PAGE EXCERPT:
[start]
Results on synthetic noisy datasets. Table 1, Table 2, Table 3 and Table 6 show the detailed results of the proposed CREMA and other methods in multiple synthetic noisy cases on four widely used datasets, i.e., MNIST, CIFAR-10, CIFAR-100 IMDB. Specifically, four state-of-the-art LNL methods that are highly related to our work are chosen for comparison: PENCIL [48], Co-teaching [10], Co-teaching+ [49], JoCoR [45]. Standard DNN training with cross entropy is also included as baseline. All the results of these methods are reproduced with their public code and suggested hyper-parameters for fair comparison. From these tables, we can observe that most of these methods show better performance than Standard in the most natural Symmetry-20% case, except for PENCIL on IMDB dataset, which verifies their robustness. Among them, JoCoR performs much better over other compared methods. However, when it comes to Pairflip-40% and Pairflip-45% noisy cases on image datasets, their performance drops significantly. On the contrary, the proposed CREMA can achieve consistent improvements over other methods on four benchmarks across various noise settings. In the Pairflip-40% and Pairflip-45% cases, the proposed method outperforms other baselines by a large margin. Specifically, CREMA can achieve 16.44% and 25.26% improvement in accuracy over JoCoR on CIFAR-10. When dealing with extremely noisy scenario, e.g. Symmetry-80%, CREMA can also perform generally better than other compared methods.The result demonstrates the superiority and generality of the proposed robust learning method across various types and levels of label noise on multimedia (i.e., image and text) datasets.

Results on real-world noisy datasets. Experiments on real-world noisy datasets Clothing1M [46], Animal-10N [36] are also conducted to verify the effectiveness of the proposed method. The baseline methods are chosen from recently proposed LNL methods. Specifically, several loss adjustment methods, including GCE [55], IMAE [42], SCE [44], DM [43], F-correction [29], M-correction [1], Masking [9], ActiveBias [4], label correction methods, including Joint-Optim [37], PENCIL [48], Self-Learning [11], PLC [54], ProSelfLC [41] noisy sample detection approaches, including Co-teaching [10], JoCoR [45], C2D [57], DivideMix [16] and a hybrid method SELFIE [36] are compared with the proposed method. Table 6 and Table 6 show results on two real-world noisy datasets respectively. On the large-scale Clothing1M dataset, CREMA outperforms all compared methods. Note that CREMA follows the standard DNN training procedure, and is similar to other co-training methods [10, 49, 45] in terms of training time since the time cost for sample credibility modeling is negligible compared with DNN update. It is worth noting that the proposed method outperforms these co-teaching methods by a large margin. Indicating that the discarded samples by co-teaching methods are actually valuable, and CREMA well utilized all training samples. The best test accuracy is achieved by CREMA among the compared methods in Animal-10N as well. The results indicate that the proposed method can work well on high noise level (i.e., Clothing1M) and fine-grained (i.e., Animal-10N) real-world noisy datasets.
[end]
COMPLETE THE FOLLOWING:
1 > According to the CREMA results excerpt, which two real-world noisy datasets were used in the experiments?
2 > Translate this sentence from the CREMA results excerpt into Spanish: "On the large-scale Clothing1M dataset, CREMA outperforms all compared methods."

LISTING:
[start]
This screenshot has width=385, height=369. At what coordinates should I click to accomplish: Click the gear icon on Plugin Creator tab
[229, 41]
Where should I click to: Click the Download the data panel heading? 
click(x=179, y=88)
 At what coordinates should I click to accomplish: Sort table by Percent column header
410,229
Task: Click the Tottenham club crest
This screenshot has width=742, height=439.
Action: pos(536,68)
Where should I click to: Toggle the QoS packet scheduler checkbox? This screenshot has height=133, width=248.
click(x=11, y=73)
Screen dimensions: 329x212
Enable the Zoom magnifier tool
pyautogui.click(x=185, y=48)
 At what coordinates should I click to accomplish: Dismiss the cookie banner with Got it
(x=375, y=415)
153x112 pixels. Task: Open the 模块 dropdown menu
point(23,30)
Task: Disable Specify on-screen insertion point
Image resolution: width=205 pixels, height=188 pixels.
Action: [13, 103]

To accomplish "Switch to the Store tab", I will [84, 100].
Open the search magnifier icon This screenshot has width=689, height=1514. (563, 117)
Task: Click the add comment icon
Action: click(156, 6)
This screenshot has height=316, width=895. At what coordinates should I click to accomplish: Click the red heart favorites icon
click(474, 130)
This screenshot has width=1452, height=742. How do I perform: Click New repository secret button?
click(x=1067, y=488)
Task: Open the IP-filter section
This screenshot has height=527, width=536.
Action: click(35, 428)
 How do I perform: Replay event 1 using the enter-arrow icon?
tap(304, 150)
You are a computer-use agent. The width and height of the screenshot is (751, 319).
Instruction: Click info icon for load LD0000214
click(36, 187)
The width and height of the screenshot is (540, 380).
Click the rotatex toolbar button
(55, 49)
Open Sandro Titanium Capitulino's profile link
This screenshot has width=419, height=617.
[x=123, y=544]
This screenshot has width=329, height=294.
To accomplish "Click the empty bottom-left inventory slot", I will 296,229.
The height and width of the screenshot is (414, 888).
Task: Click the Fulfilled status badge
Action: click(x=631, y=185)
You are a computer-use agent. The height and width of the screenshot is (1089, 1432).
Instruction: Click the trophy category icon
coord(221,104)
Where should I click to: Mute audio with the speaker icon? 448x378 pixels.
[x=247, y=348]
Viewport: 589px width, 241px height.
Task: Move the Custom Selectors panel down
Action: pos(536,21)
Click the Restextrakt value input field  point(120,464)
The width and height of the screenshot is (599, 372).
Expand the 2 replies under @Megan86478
[end]
THE RESPONSES:
1 > Clothing1M and Animal-10N.

2 > En el conjunto de datos a gran escala Clothing1M, CREMA supera a todos los métodos comparados.